As Kasler and Reese are reporting, it has not been easy for farmers. But this suggests that what I’ve come to think of as “the California experiment” – the deepest shock on this sort of time scale to a large, 21st century agricultural/urban economy – has much to teach us about adaptation and resilience when the water runs low.
These ag statistics per se don’t really support your thesis of resilience, which comes over as a chest-thumping IS THIS A GREAT COUNTRY OR WHAT!!!. The drought is hitting home *this year* and maybe the next, not last year. There was orderly evacuation of the Titanic but still a lot of people perished.
Ag is a business, most often a corporation with a dispersed multi-generational family as sole shareholders. True, CA makes artisanal goat cheese and grows lots of arugula but that is not 1% of the irrigated acreage (even though 99% of LA Times and Bee articles focus on the former). The vast majority of ag operations grow commodities at scale.

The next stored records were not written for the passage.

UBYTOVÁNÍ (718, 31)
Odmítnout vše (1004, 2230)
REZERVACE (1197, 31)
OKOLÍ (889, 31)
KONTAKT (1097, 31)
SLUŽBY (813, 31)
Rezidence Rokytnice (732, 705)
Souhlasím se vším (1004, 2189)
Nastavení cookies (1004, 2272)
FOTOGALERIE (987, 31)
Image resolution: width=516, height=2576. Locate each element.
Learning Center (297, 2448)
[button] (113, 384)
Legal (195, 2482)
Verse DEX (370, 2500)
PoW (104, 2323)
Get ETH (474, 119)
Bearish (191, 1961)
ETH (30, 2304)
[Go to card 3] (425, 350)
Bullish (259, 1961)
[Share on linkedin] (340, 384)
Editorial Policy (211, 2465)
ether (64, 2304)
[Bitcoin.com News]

Unbeknownst to reporters, a business is primarily concerned with return on capital investment (ROI). A farm located in a hellhole such as the Central Valley, Imperial Valley, or Yuma is not a lifestyle choice (trout ranch in Montana) but a business decision about ROI.
Gross farm gate sales are not a proxy for how well the business is going, especially as the price per acre-ft of water goes through the roof. Ask yourself, what is your flat, hot, ugly, contaminated, zoned farmland worth if it doesn’t have dependable and affordable water? Answer: a whole lot less than it was before this drought, maybe nothing.
It’s conceivable no crop no matter how low its water use can bring in more revenue than the cost of doing business in a drought — urbanites think ‘oh they can just switch to og heirloom kiwis’, not realizing the price tanks as supplies soar while demand stagnates.
Celebrating growth in ag labor? Is this something that you ever considered for yourself — horribly monotonus, poorly paid, dead-end work that not one single white person in the entire USA has chosen since the Great Depression. The billboards of Nogales tell the reality, one after another offering panaceas for repetitive stress injury, damaged hands, bad backs, terminal arthritis, kidney damage.
Tom –
Your business/ROI argument offers a testable hypothesis.
According to the latest USDA/NASS statistics, the per-acre value of California farm land rose 3 percent per acre last year. The value of both irrigated and non-irrigated land rose. This is farmers, making a business decision about ROI, voting with their dollars on what *they* think the land is worth. California farm land has risen in value every year since the drought began.
This is not to say the drought is not having an effect on farm land prices. In Iowa (the ag state with the next-most-valuable farmland – New Jersey doesn’t count), value per acre rose 9 percent. Nationally, the value of farmland rose 8 percent. It is merely to point out that your observation about the impact of the drought on the value of farmland seems measurable, and this measure does not support your observation that the value of the land is “a whole lot less than it was before this drought, maybe nothing.”